• **What to do**:
Find each line in the items below that contains the string "icon" and copy it. Matching is case-sensitive.

****************************************

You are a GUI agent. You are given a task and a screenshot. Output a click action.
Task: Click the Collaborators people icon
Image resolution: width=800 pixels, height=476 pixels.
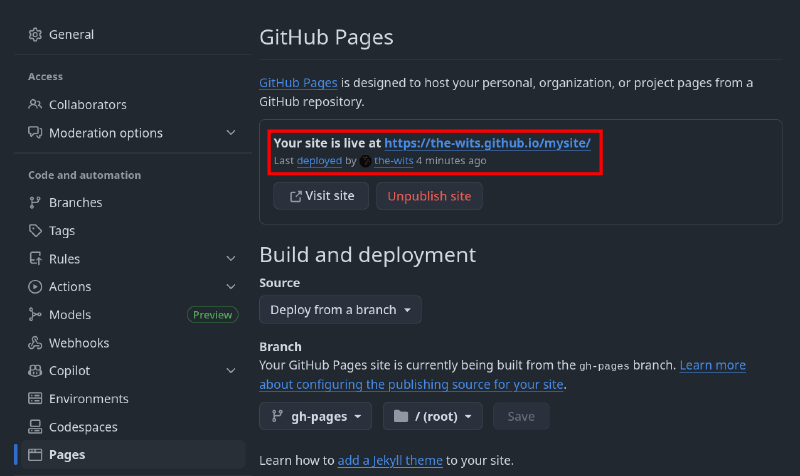click(x=35, y=105)
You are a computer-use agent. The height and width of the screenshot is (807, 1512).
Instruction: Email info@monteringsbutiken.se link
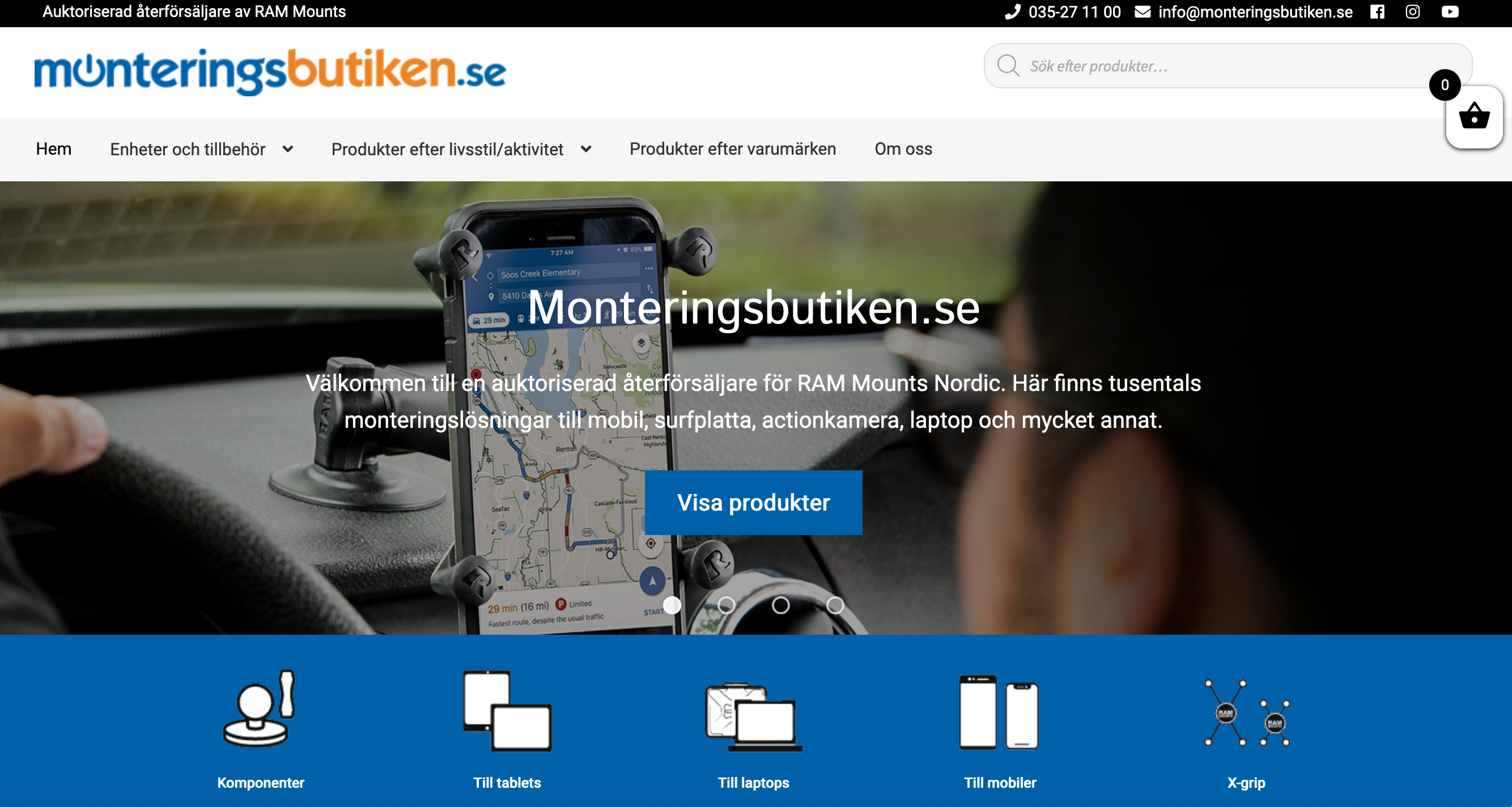click(x=1255, y=12)
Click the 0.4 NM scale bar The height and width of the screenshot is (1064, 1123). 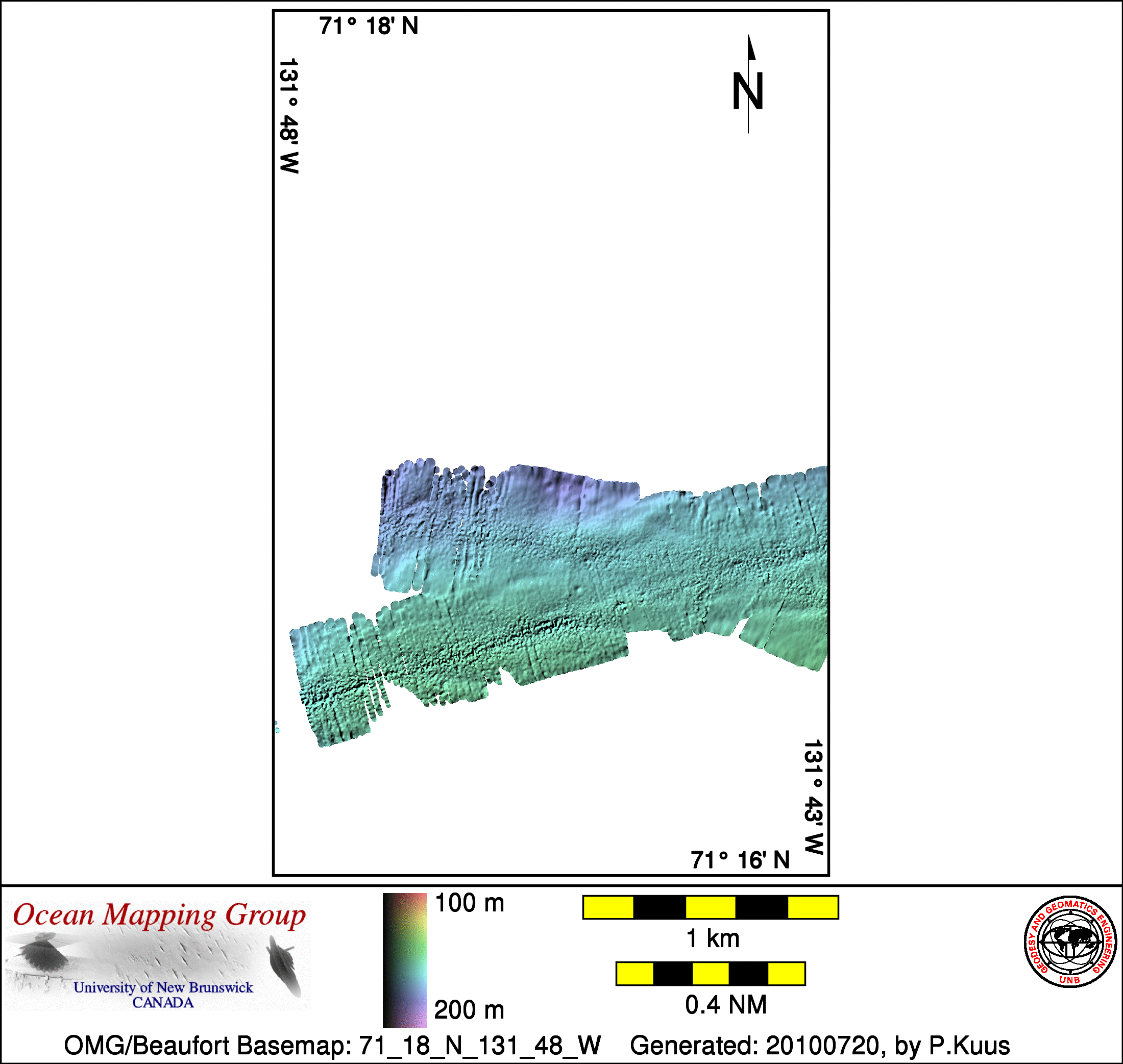click(x=710, y=973)
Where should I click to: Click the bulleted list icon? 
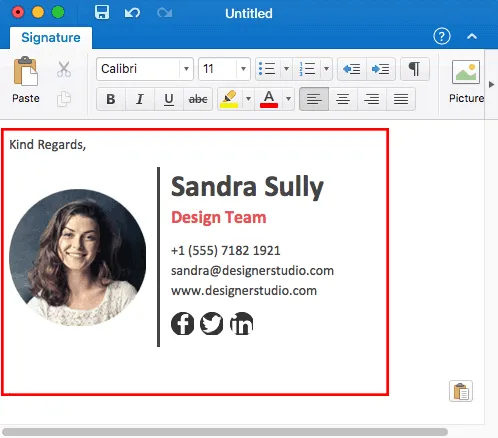(267, 69)
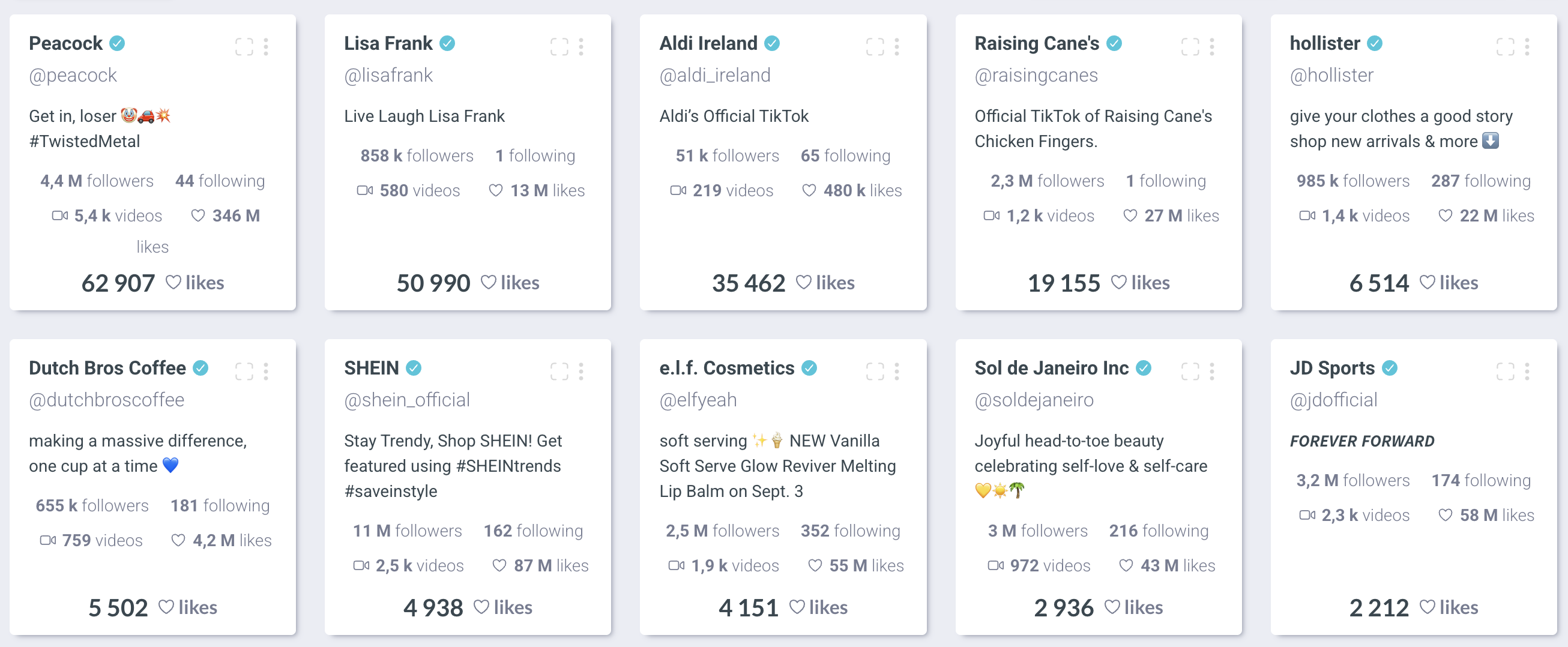
Task: Expand the Lisa Frank card fullscreen icon
Action: click(559, 47)
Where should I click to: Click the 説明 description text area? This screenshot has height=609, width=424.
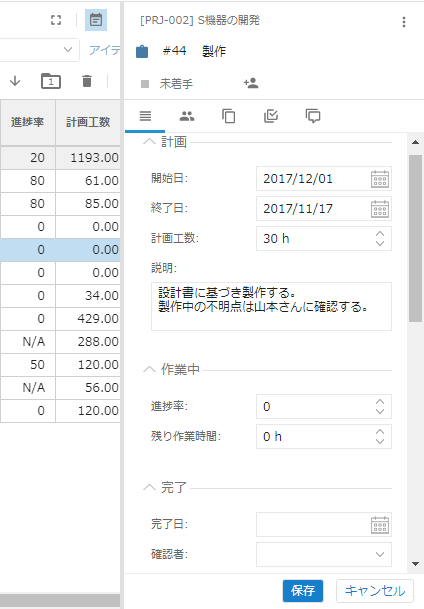point(271,306)
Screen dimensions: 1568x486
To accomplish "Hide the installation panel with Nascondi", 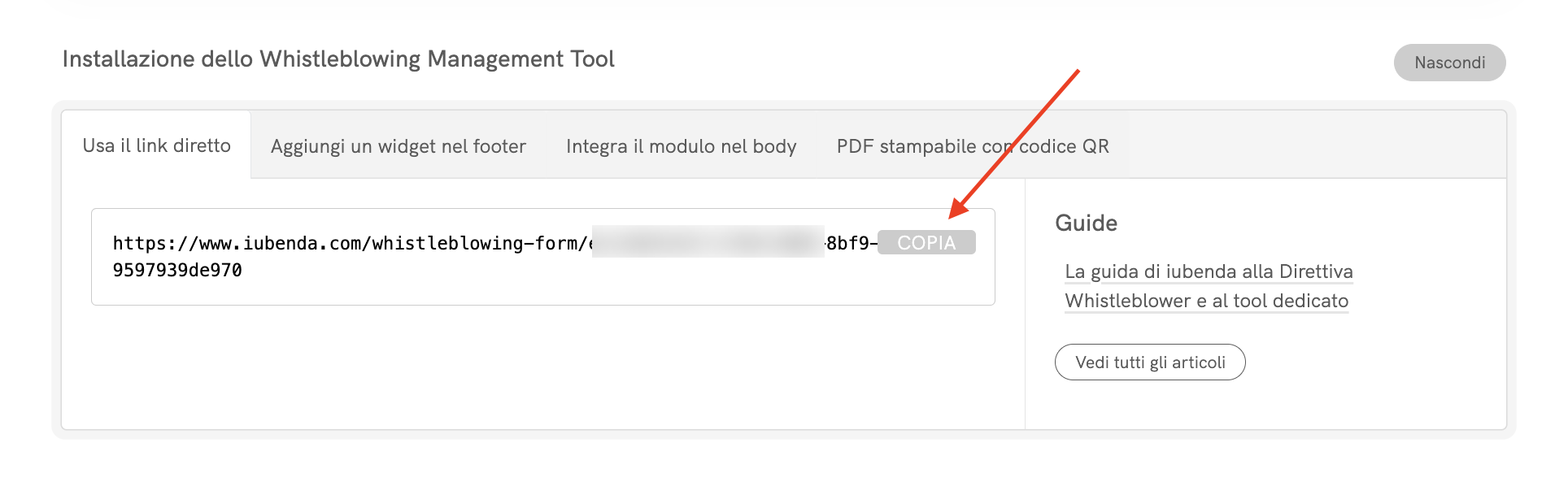I will (1449, 63).
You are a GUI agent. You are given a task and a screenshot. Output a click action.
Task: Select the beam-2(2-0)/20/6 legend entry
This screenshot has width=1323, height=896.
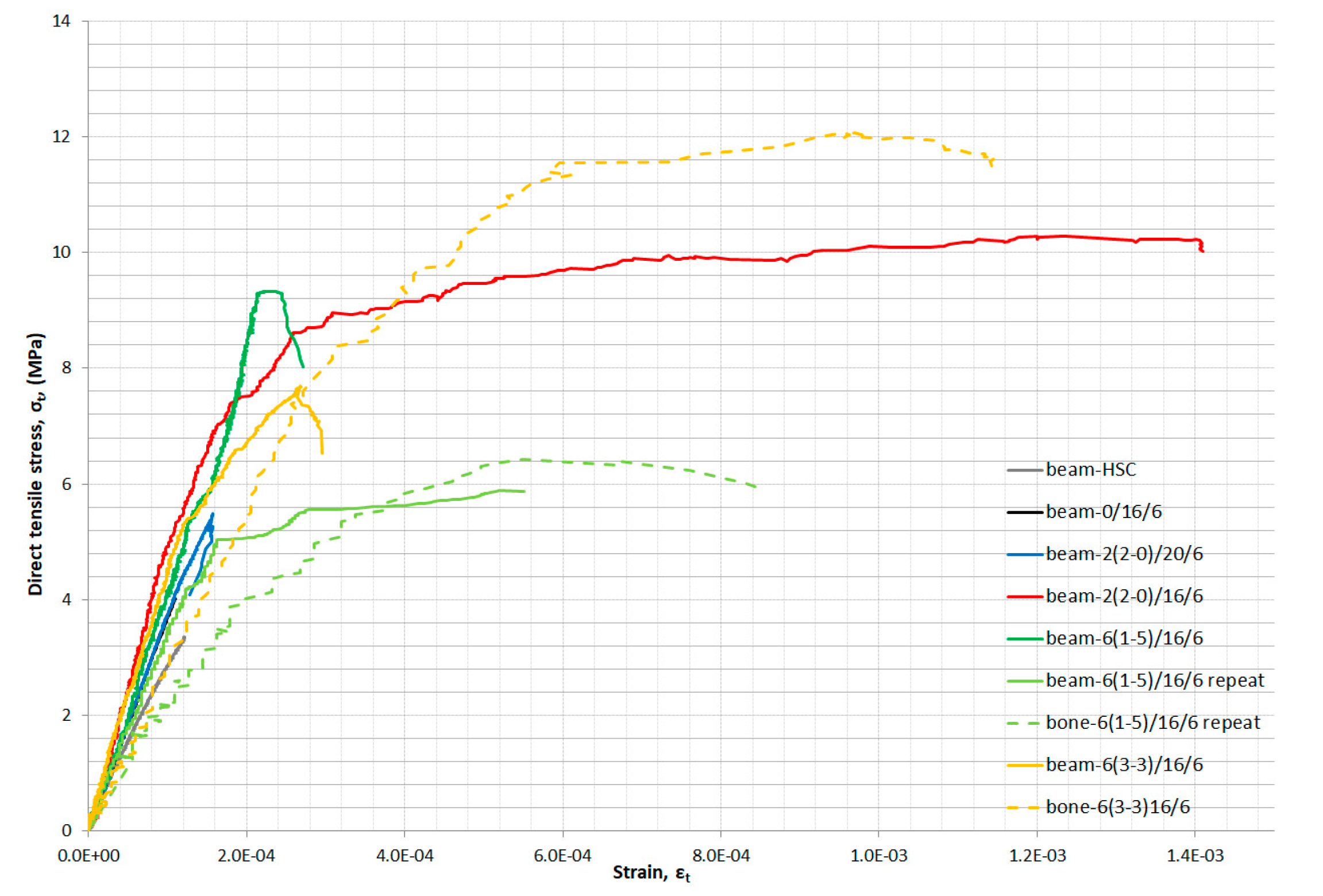pyautogui.click(x=1124, y=554)
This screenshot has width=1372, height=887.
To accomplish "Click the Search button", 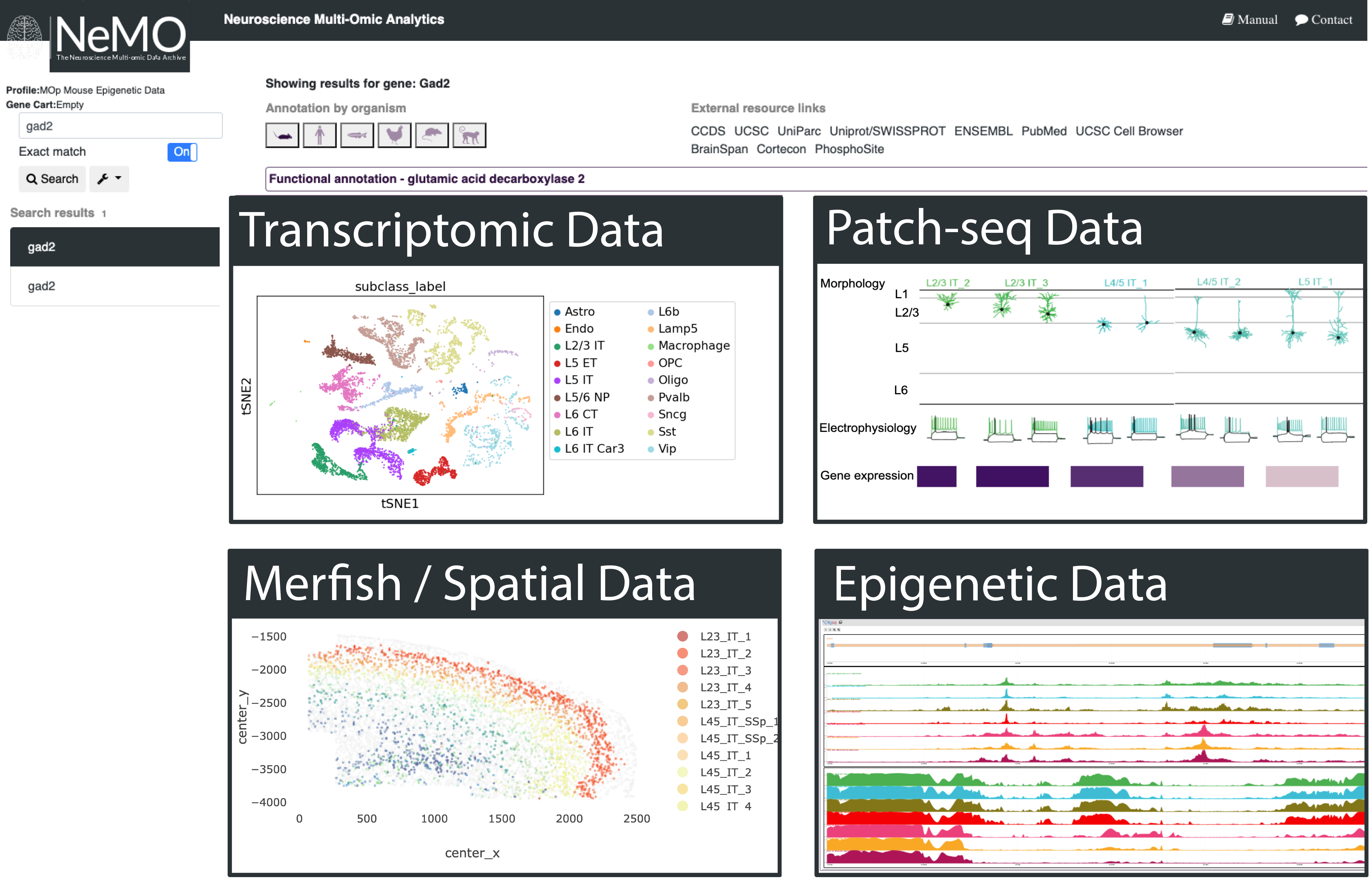I will pyautogui.click(x=52, y=179).
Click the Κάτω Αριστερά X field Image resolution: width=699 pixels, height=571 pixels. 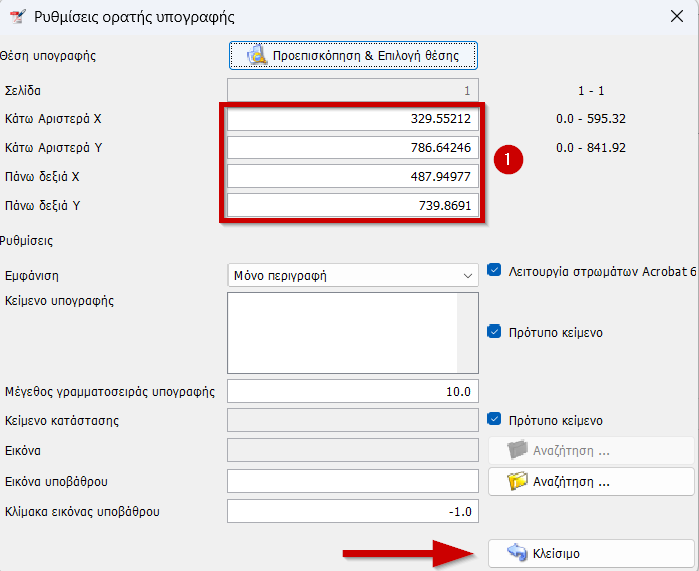353,119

****************************************

• **Completed exercise**:
Task: Click the Collaborators people icon
Where should I click to: Click the bulleted list icon? 
Task: Expand the Lisa Frank card fullscreen icon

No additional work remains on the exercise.